Fungi are unique organisms in so many levels. They are extremely diverse and can be found in a wide range of environments and ecological niches. The genomes of fungal pathogens often show high plasticity and a remarkable ability to undergo genomic changes in a relatively short period of time allowing them to quickly adapt to new environments and overcome commonly used fungicides. Given their “genomic background”, pathogenic fungi can serve as a wonderful and interesting system to study evolutionary trajectories as well as the molecular mechanisms that contribute to the emergence of successful pathogens.

How did the Covid-19 pandemic impact your work?

We moved to the U.S in the middle of the pandemic and had to rebuild our life under several constraints and plenty of uncertainties. As always in life, difficulties may also open a window to new opportunities, and I must admit that I like certain work and academic customizations that had been made to eliminate the spread, such as the ability to (virtually) attend international seminars and conferences no matter where you reside.

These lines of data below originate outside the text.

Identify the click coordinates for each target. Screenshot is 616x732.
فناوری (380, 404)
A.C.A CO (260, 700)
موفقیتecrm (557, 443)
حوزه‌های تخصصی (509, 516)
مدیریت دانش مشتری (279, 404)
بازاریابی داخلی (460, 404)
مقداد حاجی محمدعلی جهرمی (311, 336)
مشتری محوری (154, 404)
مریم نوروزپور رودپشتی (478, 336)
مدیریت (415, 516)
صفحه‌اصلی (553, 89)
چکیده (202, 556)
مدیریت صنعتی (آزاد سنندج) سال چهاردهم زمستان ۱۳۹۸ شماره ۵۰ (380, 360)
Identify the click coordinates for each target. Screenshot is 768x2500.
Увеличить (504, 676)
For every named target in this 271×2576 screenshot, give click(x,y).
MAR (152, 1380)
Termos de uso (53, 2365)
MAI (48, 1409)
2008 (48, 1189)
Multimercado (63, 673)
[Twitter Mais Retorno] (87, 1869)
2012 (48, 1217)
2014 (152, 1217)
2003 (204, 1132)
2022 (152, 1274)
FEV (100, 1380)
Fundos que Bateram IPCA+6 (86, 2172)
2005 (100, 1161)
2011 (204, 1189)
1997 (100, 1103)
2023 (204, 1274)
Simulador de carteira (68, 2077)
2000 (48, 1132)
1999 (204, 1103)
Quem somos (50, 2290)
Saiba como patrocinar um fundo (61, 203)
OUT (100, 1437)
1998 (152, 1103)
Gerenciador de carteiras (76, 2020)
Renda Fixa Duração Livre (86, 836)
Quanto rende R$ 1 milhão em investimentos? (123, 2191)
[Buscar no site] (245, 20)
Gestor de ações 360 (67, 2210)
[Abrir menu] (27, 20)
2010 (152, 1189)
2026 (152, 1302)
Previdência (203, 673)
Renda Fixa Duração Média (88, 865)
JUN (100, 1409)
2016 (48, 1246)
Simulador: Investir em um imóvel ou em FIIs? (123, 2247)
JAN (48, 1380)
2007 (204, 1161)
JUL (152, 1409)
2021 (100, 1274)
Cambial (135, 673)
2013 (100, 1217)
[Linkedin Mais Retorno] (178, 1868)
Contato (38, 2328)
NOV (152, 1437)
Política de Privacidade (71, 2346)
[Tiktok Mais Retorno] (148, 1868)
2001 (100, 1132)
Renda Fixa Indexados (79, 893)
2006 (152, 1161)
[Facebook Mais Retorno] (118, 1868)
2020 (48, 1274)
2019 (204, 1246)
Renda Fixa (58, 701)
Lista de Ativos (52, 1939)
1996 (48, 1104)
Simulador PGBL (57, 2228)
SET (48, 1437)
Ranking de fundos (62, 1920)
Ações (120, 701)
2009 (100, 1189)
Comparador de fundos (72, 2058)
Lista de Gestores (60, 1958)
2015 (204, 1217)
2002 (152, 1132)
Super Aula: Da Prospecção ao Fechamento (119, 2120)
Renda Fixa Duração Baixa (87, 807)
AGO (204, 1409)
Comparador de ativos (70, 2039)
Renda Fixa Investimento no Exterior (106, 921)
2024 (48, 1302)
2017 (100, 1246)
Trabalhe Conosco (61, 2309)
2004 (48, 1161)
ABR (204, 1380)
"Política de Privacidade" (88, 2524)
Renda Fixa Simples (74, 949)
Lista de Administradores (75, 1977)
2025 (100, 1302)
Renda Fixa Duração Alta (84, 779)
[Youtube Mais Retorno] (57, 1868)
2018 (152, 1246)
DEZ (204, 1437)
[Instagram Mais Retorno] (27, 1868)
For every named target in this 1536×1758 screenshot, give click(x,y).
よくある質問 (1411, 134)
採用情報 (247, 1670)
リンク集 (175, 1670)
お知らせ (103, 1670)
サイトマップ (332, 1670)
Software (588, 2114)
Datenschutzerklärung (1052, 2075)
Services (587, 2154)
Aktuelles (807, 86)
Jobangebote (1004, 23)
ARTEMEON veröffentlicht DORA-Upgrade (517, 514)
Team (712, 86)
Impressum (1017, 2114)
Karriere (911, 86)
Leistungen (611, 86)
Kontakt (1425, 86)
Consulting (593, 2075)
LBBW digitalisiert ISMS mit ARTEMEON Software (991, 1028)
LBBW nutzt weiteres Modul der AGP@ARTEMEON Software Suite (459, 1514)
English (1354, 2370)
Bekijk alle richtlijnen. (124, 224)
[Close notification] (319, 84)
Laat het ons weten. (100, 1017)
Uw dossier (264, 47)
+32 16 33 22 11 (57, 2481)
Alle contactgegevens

I think that it enriches the scientific community and contributes to collaborations and data sharing which are the most important things when doing science.

What are your plans once you complete your postdoctoral work?

I’m planning to join any organization (either academic or industrial) to which I will be able to contribute my skills and knowledge, but at the same time will allow me to grow both as a scientist and a human being.

What tip would you give someone just beginning a career in agricultural research?

The best tip would be to develop a unique set of skills that can be used in a multi-approach research. The ability to both predict and analyze big data and then enter the lab and test your predictions and hypotheses is very much needed and highly demanded.